One of the things you often hear is that after the events of 9/11 ‘the world will never be the same again’. Sometimes cataclysmic events do leave the world a different place, and the Flood narrative tells of such an event. This event, however, has even more far-reaching consequences: it leaves God different.
There is a really difficult text in the lead-up to the Flood story: in Gen 6:6-7 God ‘regrets’ that he has made the world in the first place. I leave the philosophers to argue over whether an all-knowing God can regret anything, but the point here is that the world has lost its innocence, and God must as it were renegotiate his relationship with it. The paradise of Eden has been well and truly lost, and as an act of mercy God decides to put an end to the violence and pain once and for all, whilst in even greater mercy he saves a remnant of his creation with which to start again. Paradise having been lost, though, it is never going to be regained. Human sin has become an indisputable part of earthly life, and so God has to make some new rules about the way in which he is going to cope with it. This is described as him ‘establishing a covenant’ not just with human beings but with every living creature. This is unusual in that here a ’covenant’ is not an deal made by two parties agreeing the terms: it is purely God’s initiative and God’s rules. It sounds much more like a promise than a treaty. He promises that never again will total destruction be the solution to the problem of sin, and in token of this he will use the rainbow to remind himself of this policy.
When seen like this, the new deal tells us some radically surprising things about the nature of God. The first chapters of Genesis show us an all-powerful divine being at whose words creation springs into existence, an immutable unchangeable God for whose pleasure were all created. But now, almost as though he were sadder and wiser, we see his as someone who is moved, who has regrets, who shows mercy rather than legalistic judgement, who makes new promises, and above all who guarantees an ongoing relationship with a less-than-perfect world, but who might need a visual aid to remind him of all this. This really is radical stuff! There is a sense in which we might describe this almost as though God were becoming more human.
This is a highly radical and dangerous thought, but it might also be a helpful one. It isn’t of course, that the events of the Flood changed the nature of God, but it did change the way in which humans thought of him and relate to him.
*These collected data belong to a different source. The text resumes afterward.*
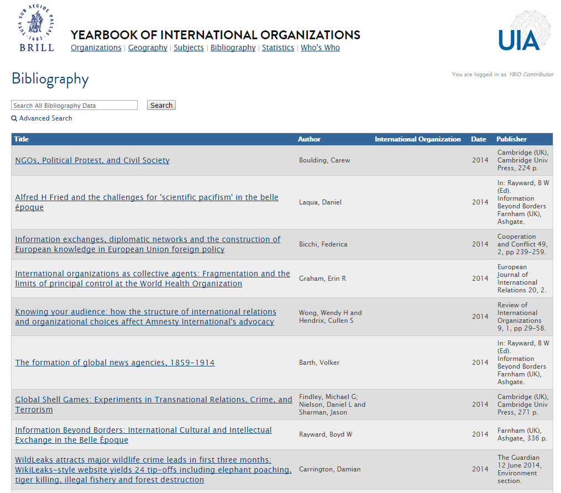Open the Organizations menu link
The image size is (561, 493).
[96, 48]
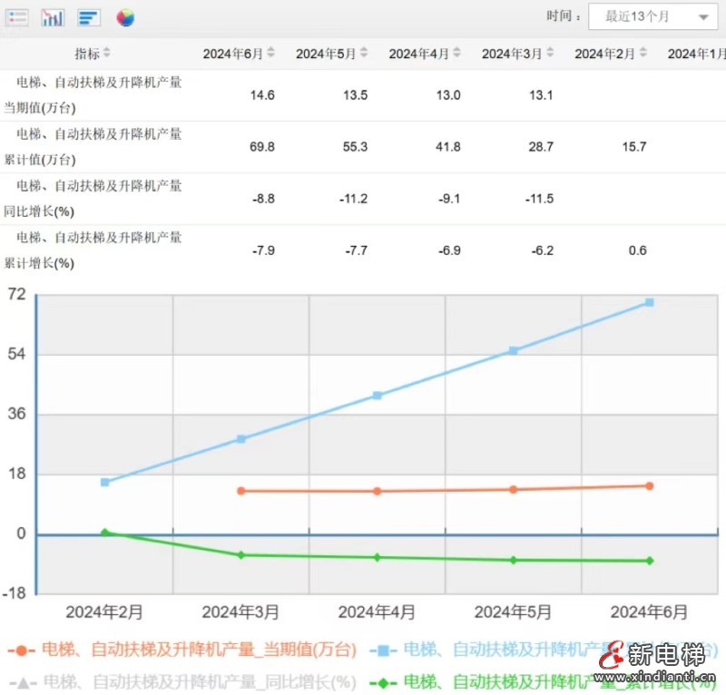Open the pie chart view
The image size is (726, 695).
click(x=123, y=16)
In the church we can get so used to all the ‘omni-‘ stuff we believe about God that it is easy to slip into the belief that the Father is the rather scary and inflexible member of the Trinity, so we need Jesus, the nicer one who really understands real life, so plead our cause for us, or, in some circles, the even nicer, even more human Mary. That God the Father understands the mess which is our world yet remains committed to it gives the lie to this kind of heretical but all too common thought. This passage is one which brings God closer to us. It doesn’t compromise his sense of justice, but it certainly sets it alongside his mercy.
Secondly, this text, calls us in a different direction, to a respect and care for creation. God insists that his covenant is with all living creatures: how can we treat the world with any less respect that our Father does?